Text provided:
--- --- ---

The EX-L Navi/RES adds a DVD rear entertainment system with a 10.2-inch screen, Blu-Ray player, and built-in streaming apps, and satellite-linked navigation with voice recognition and Honda HD digital traffic.
Touring models up the ante further, with larger 20-inch alloy wheels, full LED headlights, chrome door handles, roof rails, front and rear parking sensors, outside mirrors with reverse tilt-down, a Pilot-first hands-free power tailgate, LED ambient interior lighting, illuminated cup holders, a 590-watt audio system, and a mobile hotspot.
Examples like our Elite tester add to that list with standard all-wheel-drive, rain-sensing wipers, auto-dimming, power-folding outside mirrors, a panoramic sunroof, perforated leather seats that are cooled in front, LED front row map lights, a heated steering wheel, and wireless phone charging.
Under the hood
The Pilot is available with one engine and a pair of transmissions. The engine is an all-aluminum V6 with cylinder deactivation tech that produces 280 horsepower at 6,000 rpm and 262 lb-ft of torque at 4,700 rpm. But lacking a hybrid, fuel economy numbers across the lineup are only average.
In LX, EX, and both EX-L models, the 6-speed automatic achieves an EPA-estimated 19 miles per gallon in the city, 27 on the highway, and 22 combined on FWD models, and an EPA-estimated 18 mpg city, 26 highway, and 21 combined with AWD.
Touring and Elite models, equipped with a more contemporary 9-speed programmed for second gear starts under light load and idle stop-and-go technology, deliver only slightly better numbers: an EPA-estimated 20 mpg city, 27 highway, and 23 combined for the front-wheel-drive Touring, and an EPA-estimated 19 mpg city, 26 highway, and 22 combined with AWD.
Every AWD model features Honda’s Variable Torque Management System. In extreme low-traction situations – say, stopped in mud, ice or loose grave - drivers can lock the rear differential for additional traction, and keep it locked at up to 18 miles per hour.
On the road
The Pilot offers a smooth, comfortable, well-controlled ride -even on 20-inch wheels - over the bumpy, pockmarked roads not under construction that southeastern Michigan serves up this time of year. Acceleration is strong, and the engine offers near-luxury levels of smoothness and refinement. Body lean for such a large beastie is minimal, the brakes offer nice stopping power, and the steering is quick, responsive, and nicely weighted.
The acoustic glass keeps wind and road noise at bay, while neither the suspension nor the chassis transmits much in the way of road or tire noise into the cabin.

--- --- ---

Records from a dataset

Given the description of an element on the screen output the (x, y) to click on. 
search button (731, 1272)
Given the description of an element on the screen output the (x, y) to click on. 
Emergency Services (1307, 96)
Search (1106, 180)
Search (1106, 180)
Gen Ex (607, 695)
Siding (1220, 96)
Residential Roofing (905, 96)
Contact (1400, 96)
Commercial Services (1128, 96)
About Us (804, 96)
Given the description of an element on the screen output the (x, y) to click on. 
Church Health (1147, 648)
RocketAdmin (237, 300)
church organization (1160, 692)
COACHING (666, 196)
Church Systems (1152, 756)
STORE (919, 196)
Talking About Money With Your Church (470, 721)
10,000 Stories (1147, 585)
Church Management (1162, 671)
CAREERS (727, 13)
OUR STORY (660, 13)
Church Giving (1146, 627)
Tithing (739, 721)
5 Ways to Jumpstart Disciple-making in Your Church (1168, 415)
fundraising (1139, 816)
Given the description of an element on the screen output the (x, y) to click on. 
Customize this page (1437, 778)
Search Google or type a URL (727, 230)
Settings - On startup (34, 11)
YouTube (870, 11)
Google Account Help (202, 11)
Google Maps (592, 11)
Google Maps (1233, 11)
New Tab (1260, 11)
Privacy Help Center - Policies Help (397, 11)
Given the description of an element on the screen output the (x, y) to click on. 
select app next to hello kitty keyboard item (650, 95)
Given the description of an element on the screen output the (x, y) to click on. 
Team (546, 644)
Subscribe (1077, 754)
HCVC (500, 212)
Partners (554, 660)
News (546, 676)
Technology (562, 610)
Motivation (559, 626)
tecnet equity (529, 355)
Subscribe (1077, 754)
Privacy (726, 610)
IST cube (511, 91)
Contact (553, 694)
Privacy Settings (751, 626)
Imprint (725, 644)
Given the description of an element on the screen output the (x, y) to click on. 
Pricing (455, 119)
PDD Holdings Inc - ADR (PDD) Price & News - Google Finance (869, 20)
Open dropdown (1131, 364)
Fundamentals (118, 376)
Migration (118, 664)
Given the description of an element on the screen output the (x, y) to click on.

--- --- ---

What to produce: Retype the part of the Honda Pilot review starting at "In LX, EX, and" and ending at "22 combined with AWD.".

Response for this exercise:
In LX, EX, and both EX-L models, the 6-speed automatic achieves an EPA-estimated 19 miles per gallon in the city, 27 on the highway, and 22 combined on FWD models, and an EPA-estimated 18 mpg city, 26 highway, and 21 combined with AWD.
Touring and Elite models, equipped with a more contemporary 9-speed programmed for second gear starts under light load and idle stop-and-go technology, deliver only slightly better numbers: an EPA-estimated 20 mpg city, 27 highway, and 23 combined for the front-wheel-drive Touring, and an EPA-estimated 19 mpg city, 26 highway, and 22 combined with AWD.